» Exercise aim:
Number of lines with "accomplish" in the data: give that figure by itself.

» Supplied information:
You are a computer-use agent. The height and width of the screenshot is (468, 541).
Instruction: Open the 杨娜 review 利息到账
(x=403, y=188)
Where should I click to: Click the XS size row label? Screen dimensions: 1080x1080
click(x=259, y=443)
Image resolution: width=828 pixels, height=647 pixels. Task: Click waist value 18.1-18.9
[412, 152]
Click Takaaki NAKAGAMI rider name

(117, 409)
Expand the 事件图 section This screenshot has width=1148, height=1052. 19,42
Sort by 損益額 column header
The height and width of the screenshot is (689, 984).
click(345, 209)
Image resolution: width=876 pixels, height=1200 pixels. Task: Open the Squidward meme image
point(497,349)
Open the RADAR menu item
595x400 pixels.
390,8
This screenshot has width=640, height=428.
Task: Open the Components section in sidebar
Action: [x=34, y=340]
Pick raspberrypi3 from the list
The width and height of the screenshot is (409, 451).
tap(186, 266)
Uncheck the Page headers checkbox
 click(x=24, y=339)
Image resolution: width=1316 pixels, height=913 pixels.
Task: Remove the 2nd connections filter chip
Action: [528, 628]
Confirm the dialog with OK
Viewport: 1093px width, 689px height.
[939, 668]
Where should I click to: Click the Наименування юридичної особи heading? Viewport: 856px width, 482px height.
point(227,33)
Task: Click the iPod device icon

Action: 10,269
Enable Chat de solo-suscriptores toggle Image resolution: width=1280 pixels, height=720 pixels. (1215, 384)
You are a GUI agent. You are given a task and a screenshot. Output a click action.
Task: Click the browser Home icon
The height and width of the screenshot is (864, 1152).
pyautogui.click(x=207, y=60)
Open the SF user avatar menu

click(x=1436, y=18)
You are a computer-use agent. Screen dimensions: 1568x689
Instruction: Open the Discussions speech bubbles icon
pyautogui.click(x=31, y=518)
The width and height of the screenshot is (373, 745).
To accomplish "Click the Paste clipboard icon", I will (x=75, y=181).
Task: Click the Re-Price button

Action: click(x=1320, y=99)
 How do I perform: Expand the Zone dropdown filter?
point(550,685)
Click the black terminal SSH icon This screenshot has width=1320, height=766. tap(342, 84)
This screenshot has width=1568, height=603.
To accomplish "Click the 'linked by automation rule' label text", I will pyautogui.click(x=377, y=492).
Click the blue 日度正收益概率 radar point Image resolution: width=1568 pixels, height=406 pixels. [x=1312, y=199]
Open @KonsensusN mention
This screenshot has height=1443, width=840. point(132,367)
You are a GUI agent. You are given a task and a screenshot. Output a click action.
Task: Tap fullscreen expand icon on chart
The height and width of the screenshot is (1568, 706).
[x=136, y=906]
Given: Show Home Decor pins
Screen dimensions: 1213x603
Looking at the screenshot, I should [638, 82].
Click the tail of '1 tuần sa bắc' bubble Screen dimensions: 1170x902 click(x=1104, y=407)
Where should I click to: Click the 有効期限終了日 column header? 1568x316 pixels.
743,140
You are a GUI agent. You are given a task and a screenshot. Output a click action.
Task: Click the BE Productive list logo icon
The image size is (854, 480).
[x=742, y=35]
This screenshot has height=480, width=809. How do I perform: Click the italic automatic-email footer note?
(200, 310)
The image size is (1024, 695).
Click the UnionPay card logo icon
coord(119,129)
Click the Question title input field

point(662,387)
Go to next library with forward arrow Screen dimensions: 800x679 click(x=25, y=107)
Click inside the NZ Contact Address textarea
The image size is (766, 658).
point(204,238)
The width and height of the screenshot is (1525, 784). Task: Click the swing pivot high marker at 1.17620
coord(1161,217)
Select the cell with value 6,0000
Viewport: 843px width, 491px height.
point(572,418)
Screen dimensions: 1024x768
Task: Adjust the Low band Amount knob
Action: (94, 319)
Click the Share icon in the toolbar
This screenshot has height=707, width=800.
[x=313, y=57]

» Result of the task:
2